Required work: In the rows below, take the stretch from the line containing "has width=383, height=254." through the line containing "The width and height of the screenshot is (553, 346)." and change "Instruction" to "Task". Give only those lines, with everything else left as it is.

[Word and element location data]
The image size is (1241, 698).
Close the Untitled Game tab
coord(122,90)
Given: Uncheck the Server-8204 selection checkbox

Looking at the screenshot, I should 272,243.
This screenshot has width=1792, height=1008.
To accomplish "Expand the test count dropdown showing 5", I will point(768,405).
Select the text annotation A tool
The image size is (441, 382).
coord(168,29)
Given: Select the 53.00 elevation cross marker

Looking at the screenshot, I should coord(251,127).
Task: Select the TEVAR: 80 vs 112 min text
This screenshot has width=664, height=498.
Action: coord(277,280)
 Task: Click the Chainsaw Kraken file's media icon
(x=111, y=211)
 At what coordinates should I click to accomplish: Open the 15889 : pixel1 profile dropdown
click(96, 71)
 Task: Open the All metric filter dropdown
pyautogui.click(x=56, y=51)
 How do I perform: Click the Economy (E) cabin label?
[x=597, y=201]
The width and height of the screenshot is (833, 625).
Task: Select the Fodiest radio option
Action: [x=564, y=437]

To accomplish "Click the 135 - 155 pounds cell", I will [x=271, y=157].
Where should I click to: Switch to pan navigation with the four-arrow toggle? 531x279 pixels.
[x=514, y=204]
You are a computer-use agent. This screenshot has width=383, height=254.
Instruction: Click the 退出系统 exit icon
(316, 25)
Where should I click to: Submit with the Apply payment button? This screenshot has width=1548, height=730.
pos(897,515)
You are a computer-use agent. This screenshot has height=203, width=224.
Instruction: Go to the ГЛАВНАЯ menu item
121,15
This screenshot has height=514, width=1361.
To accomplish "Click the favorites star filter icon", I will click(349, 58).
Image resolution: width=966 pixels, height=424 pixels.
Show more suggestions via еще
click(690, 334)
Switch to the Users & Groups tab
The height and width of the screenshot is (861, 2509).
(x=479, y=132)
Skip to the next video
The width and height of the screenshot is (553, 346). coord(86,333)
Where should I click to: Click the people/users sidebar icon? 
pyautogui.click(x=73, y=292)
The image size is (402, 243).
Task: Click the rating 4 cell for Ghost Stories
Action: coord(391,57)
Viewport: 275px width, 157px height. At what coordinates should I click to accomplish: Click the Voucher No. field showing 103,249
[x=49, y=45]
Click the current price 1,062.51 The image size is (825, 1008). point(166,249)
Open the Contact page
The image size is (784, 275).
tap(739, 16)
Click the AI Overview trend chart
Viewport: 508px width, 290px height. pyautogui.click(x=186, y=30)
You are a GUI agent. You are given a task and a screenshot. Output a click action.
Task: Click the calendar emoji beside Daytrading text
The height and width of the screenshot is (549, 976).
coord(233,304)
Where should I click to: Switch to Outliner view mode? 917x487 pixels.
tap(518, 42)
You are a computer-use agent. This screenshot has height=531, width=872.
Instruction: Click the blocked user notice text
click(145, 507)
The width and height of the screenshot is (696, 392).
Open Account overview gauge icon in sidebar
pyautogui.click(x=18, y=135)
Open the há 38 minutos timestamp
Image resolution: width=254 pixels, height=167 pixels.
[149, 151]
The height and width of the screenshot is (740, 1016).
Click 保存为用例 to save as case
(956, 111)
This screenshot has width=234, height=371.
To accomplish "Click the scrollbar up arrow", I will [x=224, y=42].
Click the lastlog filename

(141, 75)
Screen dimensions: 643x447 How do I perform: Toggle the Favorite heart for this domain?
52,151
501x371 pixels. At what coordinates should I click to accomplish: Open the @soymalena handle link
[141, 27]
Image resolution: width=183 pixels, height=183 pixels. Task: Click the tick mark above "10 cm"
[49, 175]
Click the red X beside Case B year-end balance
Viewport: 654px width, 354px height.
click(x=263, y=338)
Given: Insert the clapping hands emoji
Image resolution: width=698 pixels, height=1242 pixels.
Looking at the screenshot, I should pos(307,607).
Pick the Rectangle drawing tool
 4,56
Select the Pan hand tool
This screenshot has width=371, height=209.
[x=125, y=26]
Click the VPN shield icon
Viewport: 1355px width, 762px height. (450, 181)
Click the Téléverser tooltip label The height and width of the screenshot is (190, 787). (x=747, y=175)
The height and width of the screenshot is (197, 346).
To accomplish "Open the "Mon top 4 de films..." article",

Output for this exercise:
You are a computer-use agent. This screenshot has width=383, height=254.
Task: Click the 退出系统 exit icon
(316, 25)
Where should I click to: Submit with the Apply payment button? This screenshot has width=1548, height=730.
pos(897,515)
You are a computer-use agent. This screenshot has height=203, width=224.
Task: Go to the ГЛАВНАЯ menu item
121,15
This screenshot has height=514, width=1361.
To accomplish "Click the favorites star filter icon", I will click(349, 58).
Image resolution: width=966 pixels, height=424 pixels.
Show more suggestions via еще
click(690, 334)
Switch to the Users & Groups tab
The height and width of the screenshot is (861, 2509).
(x=479, y=132)
Skip to the next video
The width and height of the screenshot is (553, 346). coord(86,333)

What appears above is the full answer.